​8 Ways To Use Gamification To Improve User Engagement

Do you have a following of users, but they just aren’t engaging with you? Are they losing interest, and you don’t know how to keep them loyal? To keep people hooked on your website or platform, you might want to consider gamification, which BunchBall defines as, “the process of taking something that already exists—a website, an enterprise application, an online community—and integrating game mechanics into it to motivate participation, engagement, and loyalty. Here are ways to use it:

1) Inspire competition.

Loyalty reward programs have been pretty effective, historically. It’s time to take them to the next level, though, because what reward is sweeter than one that is won? Offering points, monetary prizes for when players eventually make purchases, and giving the satisfaction of a high score can keep your users coming back to improve each gaming experience.

2) Encourage users to challenge real friends.

Competition with strangers is one thing, competition with friends is another. A game can be something that people play together, so if one user is addicted to your game and likes your product, you can make it easier for him or her to rope a friend in and get them intrigued with your brand as well. This also helps establish a brand-oriented community.

3) Give outside incentives.

Starbucks and Lyft entered a partnership that enabled customers to gain Starbucks Points every time they used Lyft’s services, as well as give said points as tips to drivers. If you offer something else that people want besides your own product, they will see you as an excellent route to get it and pick up on how great you are on the way. It’s a loyalty program on steroids, and you get to strengthen alliances with other companies.

4) Give users an escape.

Everyone loves escapism—but aren’t there better methods for that than a company game, like a full-scale Xbox narrative adventure? Sure, those are important, but people like the little stuff too. Naman Kapur from ShepHertz notes, “Avatars can be powerful mechanics in any app. Letting the users personalize their profiles can be a major step in engagement. Whenever the users are given freedom to be creative in how their profile images should look like, they come up with stuff that surprises you and even their peers. Some add up funky self-designed caricatures, some upload funny selfies…” Very few people pass up a chance at a creative outlet.

5) Make that escapism accessible.

Besides creating profiles, people love immersive worlds. You can get those from Xbox too, but it’s also nice to have something you can play while waiting in a checkout line or at your work desktop (you know you do it). Many companies are gamifying their user interactions now, from T-Mobile to the SyFy channel. SyFy created “an extraterrestrial online destination that engages and rewards SyFy fans across the social web,” which generated an increase in site views and user interaction.

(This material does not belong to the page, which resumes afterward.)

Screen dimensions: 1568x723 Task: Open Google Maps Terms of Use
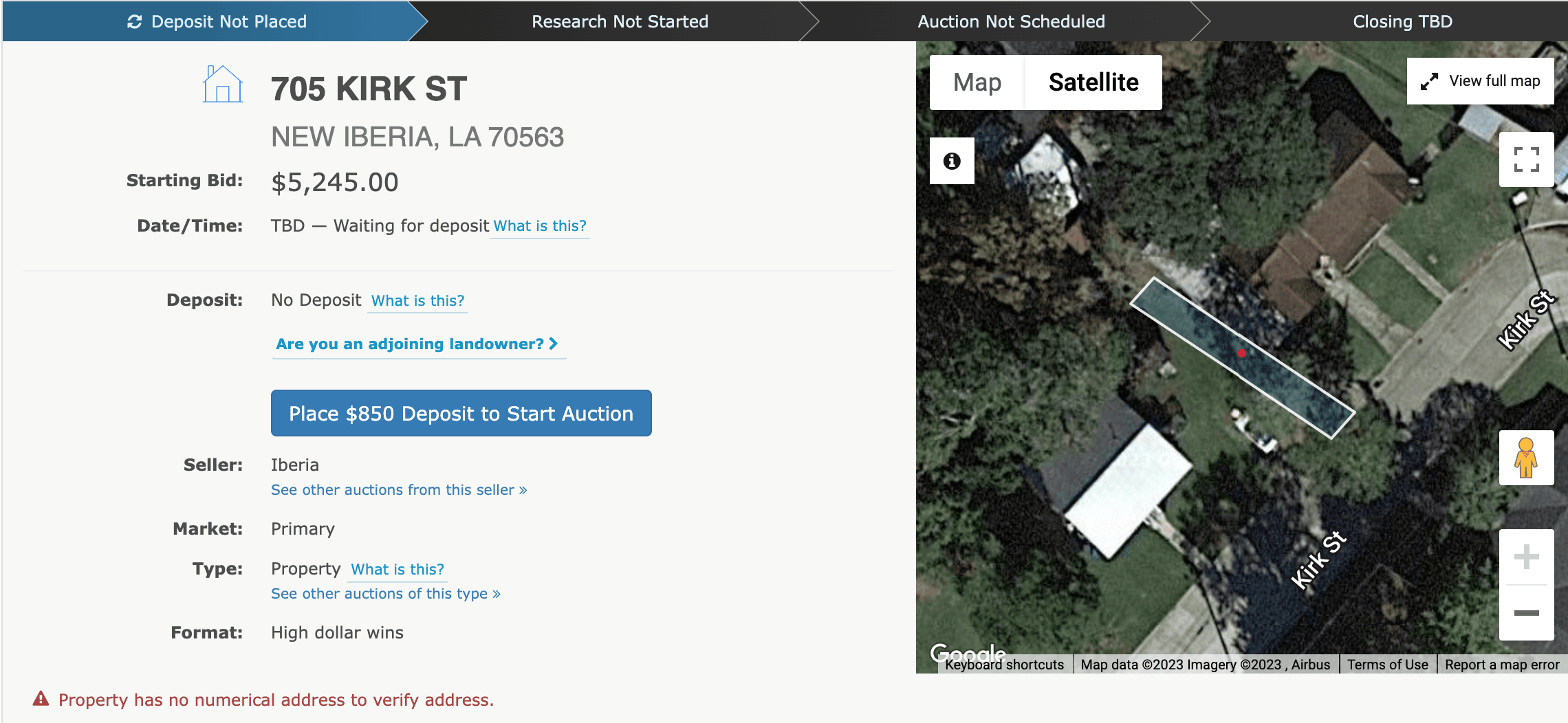[1387, 665]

6) Or just be downright amusing.

Gamification isn’t limited to animation, skills, or narrative. Even the tiniest bit of gamification can help drive user engagement if they get so much as a speck of joy out of it. Dominoes, for instance, allows users to “shake their Droid or iPhone if they don’t know what they want to order and the app will pick the toppings.” Shaking your phone in a game of chance may seem odd, but hey, people love it because they’re still getting the pizza they’re after.

7) Advertise in a creative way.

Gamee, as you probably guessed, is a company that makes games. It doesn’t just make games, though, it can make your game. Founded by Bozena Rezab when she quit her job at Google (that’s how you know she’s passionate about this), Rezab wanted to build a company that created casual mobile games that don’t require users to pay money for success. It hosts all sorts of games that she dubs as “snackable.”

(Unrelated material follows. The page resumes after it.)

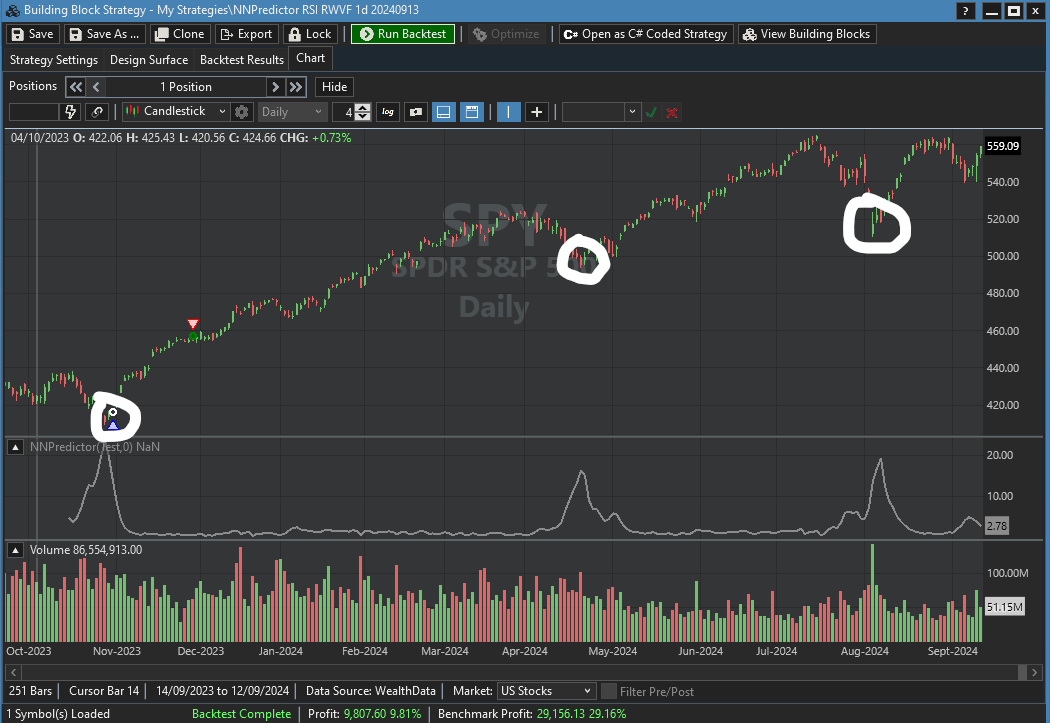Select the vertical line cursor tool
Image resolution: width=1050 pixels, height=723 pixels.
pos(508,112)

In an interview with Business Insider, Rezab says that their target audience is people between the ages of 18 and 30 because, “Young people have a lot of time to play all variety of games like Xbox and PlayStation—different, more complicated, games. The older they get, the less time they have to look for new games. They look for the ease of experience.” You can use the time this demographic does have (or doesn’t) to hand them a new game on a silver platter.

Gamee is now “championing native advertising by creating branded games for companies. It recently created a game, Basket Boy, for mobile phone network 02.” Rezab elaborates, “For the brand, this is a way to have an advertising format which is not perceived as advertising because we all know ad blockers are here to stay. So they have something people like to play with. It’s very hard with any other type of advertising.” There you have it: you don’t need to have ads pop up in-game, but a game itself can be an advertisement for you.

8) Emphasize your company’s values.

Rezab makes a good point, “Many brands don’t need brand awareness anymore, they already have it. So they’re looking at what’s next, they want to engage the audience, the influencers.” Sound like you? Sponsored games “can carry the brand’s values better than any ads and make users interact with them in a smooth and frictionless way.” If you want to inspire user engagement, interacting with them via gaming is an excellent way, rather than just putting standard advertisements in their faces—and interaction is what you value as a company, after all.

In what ways can you gamify your users’ experience?